Categories: Categorization, The closet, Verbal Hygiene
Last month I highlighted some good research done by Lal Zimman at the University of Colorado, where he found two conceptions of coming out among trans people that were very different from the way the term is used by lesbians and gay men. In the comments, my friend Caprice Bellefleur hit on the next point that I was going to make: that there’s a fourth way that coming out is used.
There is a further complication about the use of the term “coming out” among trans people. Many, especially those who identify as crossdressers, use it to mean the first time they appeared in public in their alternate gender. They may not have disclosed anything to anyone.
In keeping with Zimman’s use of the letter “d,” with declaring a gender transition and disclosing a transgender history, I’ll talk about non-transitioning trans people displaying non-normative gender expression.
Zimman explicitly excluded crossdressers from his definition of “transgender,” acknowledging its use as a euphemism for “transsexual,” but when I met him in February I was there to advocate rejecting that sense of the word, based in part on the fact that there’s so much overlap. Many of his “transgender people,” particularly on the feminine spectrum, identify for years as crossdressers, and in fact the “declaration” he described is a performative speech act that, in the eyes of many trans people, is enough to allow someone to pass from “umbrella trans” (or even “just a cross-dresser” or “just a lesbian”) into “really trans.”

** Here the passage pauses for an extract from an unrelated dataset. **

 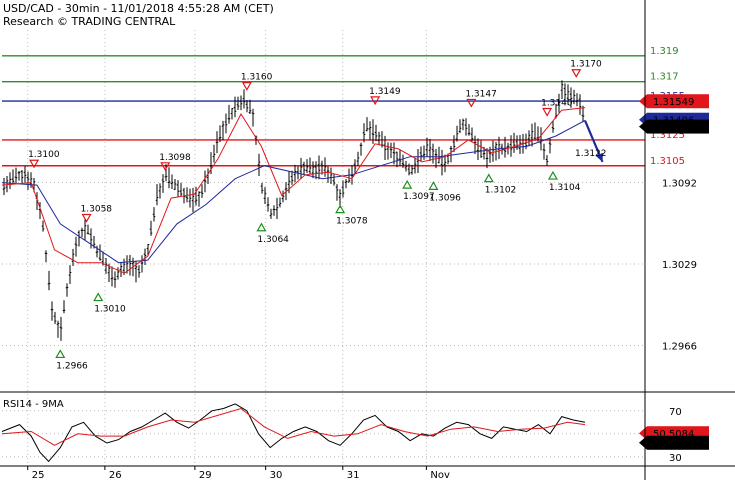 What do you see at coordinates (352, 222) in the screenshot?
I see `pivot-low-label: 1.3078` at bounding box center [352, 222].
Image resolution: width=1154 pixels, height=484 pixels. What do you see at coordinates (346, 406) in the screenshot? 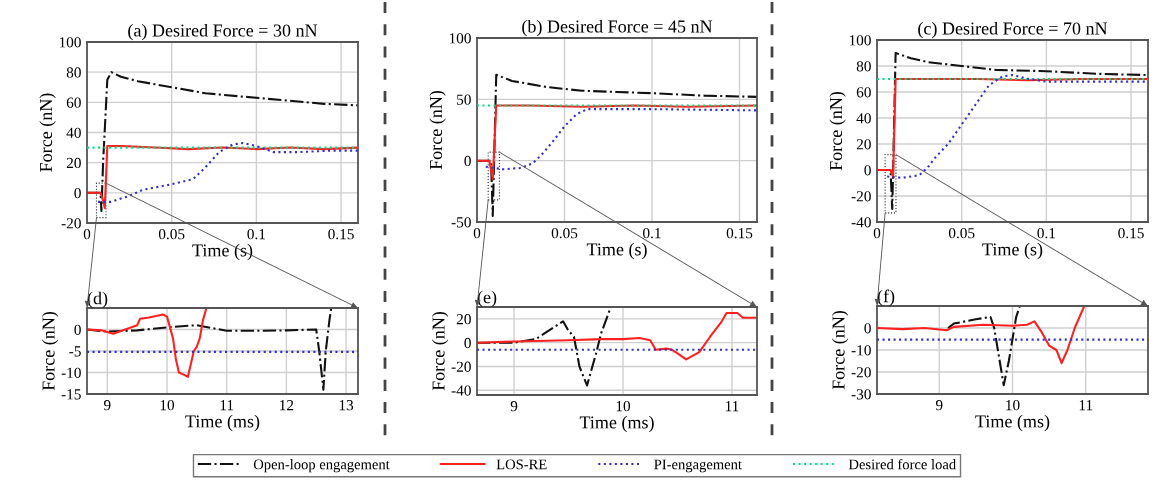
I see `x-tick-label: 13` at bounding box center [346, 406].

(I honestly don’t know much about coming out for queens and butch lesbians. I do know that for some gay men, coming out allows some feminine self-expression, and similarly allows some masculine expression for lesbians, but I’ve heard that that is still stigmatized by many people, gay and straight.)
As I said before, I’m not really happy with these three uses of “coming out.” To put this in perspective, there are several advantages that the “gay” kind of being out confers on the individual and the community:
- The dishonesty and self-denial necessary to be closeted tend to be habit-forming and have a corrosive effect on character
- The same habits of dishonesty and self-denial have a corrosive effect on the tenor of group interactions.
- Large numbers of gay men, lesbians and bisexuals being out contribute to safety in numbers.
- It’s easy to dehumanize people when you can pretend they’re not there, but it’s a lot harder when you know someone.
- It’s easy to hate people when they feel ashamed of themselves, but it’s harder when they have self-respect.
The two forms of “coming out” that Zimman describes (declaring and disclosing) fulfill all these characteristics, but they are only available to people who choose to transition and genderqueer or genderfluid people. Someone who has the exact same thoughts, beliefs and feelings but decides not to transition or change their primary gender expression has only the display form of coming out available to them. When people display they are visible in public as trans people, but in clothing and accessories that they normally don’t wear, and with makeup that changes their appearance. They may not be recognized by people who know them in their primary identity. Most importantly, they don’t use the same name. How is anyone supposed to know that the Tiffany Sparkle that they met at the dance club last Friday is the same person as Bob from Accounting?
This means that displaying has only one of the four advantages of coming out, the “safety in numbers” advantage, and that only when people are actively cross-dressing. There may be some feeling of liberation in this, but it is fleeting, and at all other times they still have to hide and to deny their true feelings. And while they hide, others are unaware that people they know are “one of those” and know that all these people are so ashamed of themselves they don’t want their true names known.
I seem to be the exception here. I decided not to transition in 1995, and I decided to come out in 1996. I came out “gay style,” by putting up a website and telling my co-workers. I didn’t start wearing dresses to work; I just told people. And when a trans-related topic came up, I came out again as necessary.
I’ve reaped three of the four benefits of coming out. I’ve felt hugely better being able to talk about this important part of my life, and knowing that all these people know and are still treating me with respect. I’ve used it to build bridges in my community and break down walls of hatred and mistrust. But I don’t get the benefit of strength in numbers.
I don’t know any other non-transitioning trans people who’ve come out the way I did, and that’s a shame. Because there are a lot of closeted trans people out there who don’t seem to know that it’s possible to come out this way. The only way they see out of the closet is to disclose a gender transition. That’s not right.